Laura Davis: I’m sick of not having my nose in a good book

I’M SUFFERING from a non-cold. The initial symptoms creep up on me while I’m asleep and I awake with a burning throat, aching back and the sneezes.

I am keeping count of these nasal explosions, which have occurred six times in the past three days, which to me suggests that I am coming down with something.

But so far it hasn’t shown – the ill feelings evaporating by lunchtime.

There seems to be a lot of this going round – new varieties of the winter chills that are varyingly elusive.

In another case, my boyfriend has been enduring an invisible cold for the past few weeks.

There are so few outward signs of his suffering that I keep forgetting he’s got a cold at all.

The only clue is the faint whiff of Lockets, which follows him round like, well, like a bad smell.

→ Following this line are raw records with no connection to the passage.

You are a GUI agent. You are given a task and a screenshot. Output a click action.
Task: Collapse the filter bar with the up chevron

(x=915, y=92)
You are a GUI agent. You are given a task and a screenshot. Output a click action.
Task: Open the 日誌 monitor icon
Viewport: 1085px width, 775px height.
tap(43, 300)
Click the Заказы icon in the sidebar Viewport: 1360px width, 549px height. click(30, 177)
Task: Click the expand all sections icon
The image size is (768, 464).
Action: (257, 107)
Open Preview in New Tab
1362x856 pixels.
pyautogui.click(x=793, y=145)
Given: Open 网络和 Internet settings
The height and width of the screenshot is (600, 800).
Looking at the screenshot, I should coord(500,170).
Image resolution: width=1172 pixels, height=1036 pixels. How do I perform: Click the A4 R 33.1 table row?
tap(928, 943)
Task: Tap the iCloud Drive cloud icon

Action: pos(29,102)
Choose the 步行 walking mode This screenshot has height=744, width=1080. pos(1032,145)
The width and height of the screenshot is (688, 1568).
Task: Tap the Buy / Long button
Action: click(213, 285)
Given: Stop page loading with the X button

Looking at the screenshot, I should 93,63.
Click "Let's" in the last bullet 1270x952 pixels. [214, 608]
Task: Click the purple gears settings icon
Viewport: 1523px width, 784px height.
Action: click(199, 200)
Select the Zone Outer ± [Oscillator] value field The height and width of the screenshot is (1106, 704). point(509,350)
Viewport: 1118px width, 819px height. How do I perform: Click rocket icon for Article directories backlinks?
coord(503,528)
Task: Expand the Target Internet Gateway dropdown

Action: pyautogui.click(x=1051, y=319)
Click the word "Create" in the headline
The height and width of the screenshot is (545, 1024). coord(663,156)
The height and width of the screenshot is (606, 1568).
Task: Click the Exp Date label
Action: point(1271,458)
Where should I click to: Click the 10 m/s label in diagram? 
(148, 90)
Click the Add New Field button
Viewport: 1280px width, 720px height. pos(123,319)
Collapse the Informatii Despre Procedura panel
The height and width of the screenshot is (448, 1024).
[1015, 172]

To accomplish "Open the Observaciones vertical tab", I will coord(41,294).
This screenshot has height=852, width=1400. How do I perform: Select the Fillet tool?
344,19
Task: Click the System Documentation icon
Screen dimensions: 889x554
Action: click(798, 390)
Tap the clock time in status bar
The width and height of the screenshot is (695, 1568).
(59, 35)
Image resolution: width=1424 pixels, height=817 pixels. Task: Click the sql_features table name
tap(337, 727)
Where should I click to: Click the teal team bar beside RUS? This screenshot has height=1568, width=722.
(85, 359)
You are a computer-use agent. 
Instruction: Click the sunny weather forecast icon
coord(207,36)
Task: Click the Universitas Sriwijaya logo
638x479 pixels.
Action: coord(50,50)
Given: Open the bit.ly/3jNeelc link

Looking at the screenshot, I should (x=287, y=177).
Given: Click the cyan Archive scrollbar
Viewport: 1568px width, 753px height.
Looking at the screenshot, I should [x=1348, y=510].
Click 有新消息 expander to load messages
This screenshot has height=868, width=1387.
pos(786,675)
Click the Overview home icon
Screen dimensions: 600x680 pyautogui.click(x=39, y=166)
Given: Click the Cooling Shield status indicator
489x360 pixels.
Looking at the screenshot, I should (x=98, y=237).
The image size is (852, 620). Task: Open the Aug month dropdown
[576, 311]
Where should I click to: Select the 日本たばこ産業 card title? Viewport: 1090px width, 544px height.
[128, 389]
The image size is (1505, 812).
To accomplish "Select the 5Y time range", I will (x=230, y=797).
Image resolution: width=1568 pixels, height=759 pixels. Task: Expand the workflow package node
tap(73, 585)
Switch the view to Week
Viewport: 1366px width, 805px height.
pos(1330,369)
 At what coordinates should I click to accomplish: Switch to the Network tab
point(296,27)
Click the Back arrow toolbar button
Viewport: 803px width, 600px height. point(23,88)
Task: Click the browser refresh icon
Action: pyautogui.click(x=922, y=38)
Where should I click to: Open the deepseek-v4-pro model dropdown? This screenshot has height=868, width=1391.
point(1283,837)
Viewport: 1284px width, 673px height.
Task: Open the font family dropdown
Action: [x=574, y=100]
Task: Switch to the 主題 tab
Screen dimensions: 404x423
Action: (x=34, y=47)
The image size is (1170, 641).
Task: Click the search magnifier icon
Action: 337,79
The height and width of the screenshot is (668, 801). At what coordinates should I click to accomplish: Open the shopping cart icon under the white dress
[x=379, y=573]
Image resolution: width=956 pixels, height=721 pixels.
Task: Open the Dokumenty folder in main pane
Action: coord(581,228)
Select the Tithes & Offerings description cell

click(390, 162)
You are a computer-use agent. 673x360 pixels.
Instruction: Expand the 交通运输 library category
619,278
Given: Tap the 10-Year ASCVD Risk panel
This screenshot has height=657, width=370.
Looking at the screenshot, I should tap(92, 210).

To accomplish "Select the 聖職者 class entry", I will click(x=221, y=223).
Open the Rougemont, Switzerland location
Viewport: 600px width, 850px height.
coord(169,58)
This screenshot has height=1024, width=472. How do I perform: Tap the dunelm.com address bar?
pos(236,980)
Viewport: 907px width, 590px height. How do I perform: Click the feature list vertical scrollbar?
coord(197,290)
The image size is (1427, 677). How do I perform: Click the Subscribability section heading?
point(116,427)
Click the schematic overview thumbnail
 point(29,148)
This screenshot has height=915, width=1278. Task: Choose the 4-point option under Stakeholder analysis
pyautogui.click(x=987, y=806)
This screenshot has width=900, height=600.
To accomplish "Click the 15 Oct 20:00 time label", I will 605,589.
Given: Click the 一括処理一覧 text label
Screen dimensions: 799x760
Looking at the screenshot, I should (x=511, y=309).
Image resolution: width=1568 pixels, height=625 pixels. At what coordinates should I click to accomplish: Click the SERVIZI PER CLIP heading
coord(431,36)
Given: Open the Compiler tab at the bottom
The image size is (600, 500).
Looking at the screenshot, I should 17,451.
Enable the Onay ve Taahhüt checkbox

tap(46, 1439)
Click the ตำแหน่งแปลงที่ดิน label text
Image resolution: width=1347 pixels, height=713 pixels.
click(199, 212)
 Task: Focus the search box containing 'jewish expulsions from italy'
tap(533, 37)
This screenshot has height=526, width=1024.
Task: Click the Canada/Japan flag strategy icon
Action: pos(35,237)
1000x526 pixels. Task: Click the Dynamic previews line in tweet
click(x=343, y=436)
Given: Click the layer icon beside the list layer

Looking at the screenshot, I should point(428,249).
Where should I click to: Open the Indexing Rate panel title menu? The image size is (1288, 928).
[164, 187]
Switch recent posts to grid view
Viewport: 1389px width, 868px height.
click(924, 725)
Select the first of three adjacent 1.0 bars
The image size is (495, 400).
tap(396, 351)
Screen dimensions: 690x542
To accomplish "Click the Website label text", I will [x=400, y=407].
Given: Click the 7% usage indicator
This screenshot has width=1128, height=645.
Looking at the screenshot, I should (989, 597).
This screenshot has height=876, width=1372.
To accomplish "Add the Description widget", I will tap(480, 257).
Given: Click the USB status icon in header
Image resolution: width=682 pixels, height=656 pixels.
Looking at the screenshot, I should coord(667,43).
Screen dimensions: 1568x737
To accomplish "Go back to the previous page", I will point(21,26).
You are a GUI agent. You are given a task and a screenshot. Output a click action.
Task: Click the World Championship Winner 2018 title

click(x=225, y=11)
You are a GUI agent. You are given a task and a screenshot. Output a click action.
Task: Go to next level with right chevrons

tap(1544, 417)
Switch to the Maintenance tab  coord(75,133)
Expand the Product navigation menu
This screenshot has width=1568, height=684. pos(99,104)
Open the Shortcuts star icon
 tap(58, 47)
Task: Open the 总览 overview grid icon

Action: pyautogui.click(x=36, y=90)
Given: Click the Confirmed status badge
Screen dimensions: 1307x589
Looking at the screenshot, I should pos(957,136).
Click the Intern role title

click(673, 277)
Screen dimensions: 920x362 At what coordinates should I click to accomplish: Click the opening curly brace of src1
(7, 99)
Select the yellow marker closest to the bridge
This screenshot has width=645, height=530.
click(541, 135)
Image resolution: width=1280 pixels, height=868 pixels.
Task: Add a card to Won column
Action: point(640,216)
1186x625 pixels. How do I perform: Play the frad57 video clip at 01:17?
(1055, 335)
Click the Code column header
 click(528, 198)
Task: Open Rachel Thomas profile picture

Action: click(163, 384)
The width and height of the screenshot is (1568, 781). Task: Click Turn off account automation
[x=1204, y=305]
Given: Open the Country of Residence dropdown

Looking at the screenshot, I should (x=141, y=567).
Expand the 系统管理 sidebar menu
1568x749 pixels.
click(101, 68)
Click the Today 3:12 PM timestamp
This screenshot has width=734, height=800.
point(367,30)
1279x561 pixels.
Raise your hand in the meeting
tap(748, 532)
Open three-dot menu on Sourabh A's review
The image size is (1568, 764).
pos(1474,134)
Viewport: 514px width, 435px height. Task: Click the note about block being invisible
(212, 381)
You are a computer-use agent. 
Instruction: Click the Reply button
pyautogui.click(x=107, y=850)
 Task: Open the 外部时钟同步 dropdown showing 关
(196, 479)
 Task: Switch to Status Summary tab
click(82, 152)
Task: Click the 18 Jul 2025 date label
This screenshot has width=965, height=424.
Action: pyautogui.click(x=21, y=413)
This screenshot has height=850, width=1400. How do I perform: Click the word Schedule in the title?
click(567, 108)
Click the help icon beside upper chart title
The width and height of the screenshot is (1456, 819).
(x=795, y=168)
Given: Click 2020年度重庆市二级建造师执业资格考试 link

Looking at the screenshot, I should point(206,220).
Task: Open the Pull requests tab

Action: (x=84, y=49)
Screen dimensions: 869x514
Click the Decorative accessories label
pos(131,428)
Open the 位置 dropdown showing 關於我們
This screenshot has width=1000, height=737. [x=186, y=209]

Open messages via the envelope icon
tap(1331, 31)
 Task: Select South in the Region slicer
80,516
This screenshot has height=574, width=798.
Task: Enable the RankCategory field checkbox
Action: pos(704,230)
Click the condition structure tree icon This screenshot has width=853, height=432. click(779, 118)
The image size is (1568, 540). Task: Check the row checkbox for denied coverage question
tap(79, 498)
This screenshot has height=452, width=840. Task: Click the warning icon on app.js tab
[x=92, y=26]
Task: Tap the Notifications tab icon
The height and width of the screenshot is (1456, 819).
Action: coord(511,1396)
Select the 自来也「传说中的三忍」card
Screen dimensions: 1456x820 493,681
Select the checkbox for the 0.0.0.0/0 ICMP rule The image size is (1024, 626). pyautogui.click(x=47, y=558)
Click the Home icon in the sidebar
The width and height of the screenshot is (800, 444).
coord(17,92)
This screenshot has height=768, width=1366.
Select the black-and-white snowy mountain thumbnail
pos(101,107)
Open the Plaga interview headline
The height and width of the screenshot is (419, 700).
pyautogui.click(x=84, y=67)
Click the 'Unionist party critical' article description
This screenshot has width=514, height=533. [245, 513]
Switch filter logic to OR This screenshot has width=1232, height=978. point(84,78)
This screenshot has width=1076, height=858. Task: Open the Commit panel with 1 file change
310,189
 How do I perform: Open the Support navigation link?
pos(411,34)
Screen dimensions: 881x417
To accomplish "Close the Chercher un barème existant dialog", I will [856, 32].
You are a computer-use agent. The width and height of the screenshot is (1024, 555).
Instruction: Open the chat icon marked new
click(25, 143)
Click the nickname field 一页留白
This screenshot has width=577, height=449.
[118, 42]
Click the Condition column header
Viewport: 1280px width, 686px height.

And he occasionally calls out for hot possets, because they serve them in the Box of Delights, which we’re only watching on Wednesdays as that’s the day they originally broadcast the show in the 80s. That’s an entirely different sort of sickness.

Meanwhile, a colleague is performing Google diagnosis on everyone in the office who so much as twitches their nose.

“It must be dengue fever,” she concludes, choosing the most perilous infection on the list.

While most of the nation is fearing swine flu, she’s imagining tropical diseases lurking in the air conditioning.

Her handbag is a portable medicine cabinet, full of tablets escaped from their packaging, which she occasionally mistakes for a lone Smartie.

Whether I am tolerating leptospirosis or a minor case of sniffles, I don’t need a thermometer to tell me I’m feeling out of sorts.

I favour the book form of diagnosis, and I’m not referring to medical dictionaries. Basically, if I’ve not read one for a while, then there’s usually something up with me.

And I haven’t, I’m ashamed to say, got through a whole one since August.

For the two months before that I managed just three, after a week-long holiday in Skiathos when I read six novels – more my usual pace.

I don’t think I have ever had such a period of drought since I started learning to read.

Having spent most of my life with my nose in a book, I am now unable to stick to one.

My reading habits have always been consistent – start at the beginning, read through to the end even if it’s dreadful (skimming if the experience becomes too much to bear), and never, ever read the last page ahead of time.

I used to plough through books one at a time, now I have about eight discarded around the house before I’ve even got to the middle.

Is this the fault of the books or of me?

Have I simply been choosing the wrong ones, or is this a sign of something much deeper?

In desperation, I have taken to self-medicating, trying novels I would not usually choose and force feeding myself non-fiction.

A paperback about Van Gogh’s life in the Yellow House may yet be a cure – I am two-thirds through and still going – but I have to confess I am worried I will never get my appetite back.

I shun tried and tested books, those I have adored in the past, in case my current condition turns me off them.

And I am reluctant to start on the few new books I have purchased, just in case I struggle to finish them.

What the solution is I don’t yet know, but it’ll take more than Lemsip.

Maybe a posset would do the trick after all – at least I’d have to read the Box of Delights to find out how to make one.